Your goal >>
Go over the data below line by line, and state how many lines contain the string "will". Give the number only.
BEGIN Extracted information
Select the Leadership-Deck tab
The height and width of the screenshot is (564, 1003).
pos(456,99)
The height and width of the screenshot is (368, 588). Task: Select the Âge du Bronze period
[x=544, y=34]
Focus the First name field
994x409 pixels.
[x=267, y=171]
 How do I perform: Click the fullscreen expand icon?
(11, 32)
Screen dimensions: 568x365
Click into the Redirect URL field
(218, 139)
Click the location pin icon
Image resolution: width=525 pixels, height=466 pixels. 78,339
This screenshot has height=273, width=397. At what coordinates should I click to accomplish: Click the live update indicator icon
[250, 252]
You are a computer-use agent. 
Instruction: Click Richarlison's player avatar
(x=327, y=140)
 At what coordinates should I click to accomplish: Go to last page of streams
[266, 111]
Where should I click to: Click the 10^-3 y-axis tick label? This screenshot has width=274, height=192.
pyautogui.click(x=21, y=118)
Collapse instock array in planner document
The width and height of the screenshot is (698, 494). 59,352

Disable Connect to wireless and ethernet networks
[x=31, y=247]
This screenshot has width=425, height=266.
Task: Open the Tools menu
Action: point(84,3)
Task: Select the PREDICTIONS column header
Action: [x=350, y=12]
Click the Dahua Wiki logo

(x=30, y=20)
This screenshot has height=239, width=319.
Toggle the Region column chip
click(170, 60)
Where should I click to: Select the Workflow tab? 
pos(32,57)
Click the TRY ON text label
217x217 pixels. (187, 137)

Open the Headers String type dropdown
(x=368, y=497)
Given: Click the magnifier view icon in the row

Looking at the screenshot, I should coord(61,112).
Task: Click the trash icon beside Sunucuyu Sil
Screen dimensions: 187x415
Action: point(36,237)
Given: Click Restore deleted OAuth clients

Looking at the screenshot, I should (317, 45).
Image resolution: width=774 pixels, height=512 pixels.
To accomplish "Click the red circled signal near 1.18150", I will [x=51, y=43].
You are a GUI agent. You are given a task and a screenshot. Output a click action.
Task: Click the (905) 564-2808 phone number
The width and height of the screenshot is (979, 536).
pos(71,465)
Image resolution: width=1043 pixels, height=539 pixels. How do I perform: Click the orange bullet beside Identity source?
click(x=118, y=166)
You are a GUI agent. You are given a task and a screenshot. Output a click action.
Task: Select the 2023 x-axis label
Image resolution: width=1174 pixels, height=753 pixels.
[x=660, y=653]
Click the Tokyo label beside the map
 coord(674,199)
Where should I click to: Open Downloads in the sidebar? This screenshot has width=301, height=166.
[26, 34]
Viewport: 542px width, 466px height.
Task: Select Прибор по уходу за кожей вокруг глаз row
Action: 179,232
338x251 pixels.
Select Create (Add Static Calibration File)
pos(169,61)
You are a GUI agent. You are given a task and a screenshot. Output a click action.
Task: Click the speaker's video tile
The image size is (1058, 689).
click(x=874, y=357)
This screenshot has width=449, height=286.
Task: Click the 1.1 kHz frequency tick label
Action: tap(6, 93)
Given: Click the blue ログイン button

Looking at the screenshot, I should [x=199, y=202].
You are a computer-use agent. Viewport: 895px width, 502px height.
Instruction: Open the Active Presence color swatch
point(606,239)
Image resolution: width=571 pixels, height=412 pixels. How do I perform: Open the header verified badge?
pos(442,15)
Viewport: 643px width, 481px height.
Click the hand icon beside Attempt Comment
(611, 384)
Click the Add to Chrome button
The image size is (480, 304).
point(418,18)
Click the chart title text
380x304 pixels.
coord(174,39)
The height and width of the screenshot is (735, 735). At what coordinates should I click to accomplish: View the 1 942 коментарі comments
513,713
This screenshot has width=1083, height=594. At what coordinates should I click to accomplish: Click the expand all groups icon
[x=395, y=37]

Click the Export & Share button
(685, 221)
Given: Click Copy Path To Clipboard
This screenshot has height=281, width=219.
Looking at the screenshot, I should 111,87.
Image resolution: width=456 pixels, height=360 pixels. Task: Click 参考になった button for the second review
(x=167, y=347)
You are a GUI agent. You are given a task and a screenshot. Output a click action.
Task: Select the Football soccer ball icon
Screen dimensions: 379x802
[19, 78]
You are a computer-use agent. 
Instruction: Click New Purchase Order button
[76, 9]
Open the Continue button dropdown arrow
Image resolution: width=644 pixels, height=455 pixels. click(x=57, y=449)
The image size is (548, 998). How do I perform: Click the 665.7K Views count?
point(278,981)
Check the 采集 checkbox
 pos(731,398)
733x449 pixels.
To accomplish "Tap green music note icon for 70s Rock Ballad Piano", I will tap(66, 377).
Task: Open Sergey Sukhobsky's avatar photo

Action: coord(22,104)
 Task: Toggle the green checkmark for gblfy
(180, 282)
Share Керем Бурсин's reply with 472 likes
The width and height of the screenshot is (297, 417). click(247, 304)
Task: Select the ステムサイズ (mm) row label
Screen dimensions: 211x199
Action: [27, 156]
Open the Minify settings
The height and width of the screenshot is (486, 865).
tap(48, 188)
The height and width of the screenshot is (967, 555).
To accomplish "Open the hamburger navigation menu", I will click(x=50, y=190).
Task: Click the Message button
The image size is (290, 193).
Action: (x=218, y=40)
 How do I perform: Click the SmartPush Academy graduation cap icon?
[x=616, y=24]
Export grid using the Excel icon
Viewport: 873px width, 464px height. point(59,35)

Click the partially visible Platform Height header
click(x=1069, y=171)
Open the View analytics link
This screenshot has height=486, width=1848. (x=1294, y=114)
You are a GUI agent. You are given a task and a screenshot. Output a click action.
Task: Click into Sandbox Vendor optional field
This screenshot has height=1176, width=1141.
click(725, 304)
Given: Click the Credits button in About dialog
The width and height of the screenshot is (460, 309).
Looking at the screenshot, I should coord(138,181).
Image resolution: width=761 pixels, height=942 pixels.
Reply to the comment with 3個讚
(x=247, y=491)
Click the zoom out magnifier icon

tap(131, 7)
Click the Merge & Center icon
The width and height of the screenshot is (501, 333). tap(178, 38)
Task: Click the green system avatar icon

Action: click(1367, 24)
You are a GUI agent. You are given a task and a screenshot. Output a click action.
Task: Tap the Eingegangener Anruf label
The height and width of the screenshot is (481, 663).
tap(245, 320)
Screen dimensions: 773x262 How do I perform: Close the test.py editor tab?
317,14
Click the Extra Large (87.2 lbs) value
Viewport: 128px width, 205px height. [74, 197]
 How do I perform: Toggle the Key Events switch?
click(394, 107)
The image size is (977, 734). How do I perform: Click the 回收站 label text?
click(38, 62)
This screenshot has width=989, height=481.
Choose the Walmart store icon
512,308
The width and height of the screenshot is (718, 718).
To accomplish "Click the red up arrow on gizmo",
END Extracted information
Reply >>
3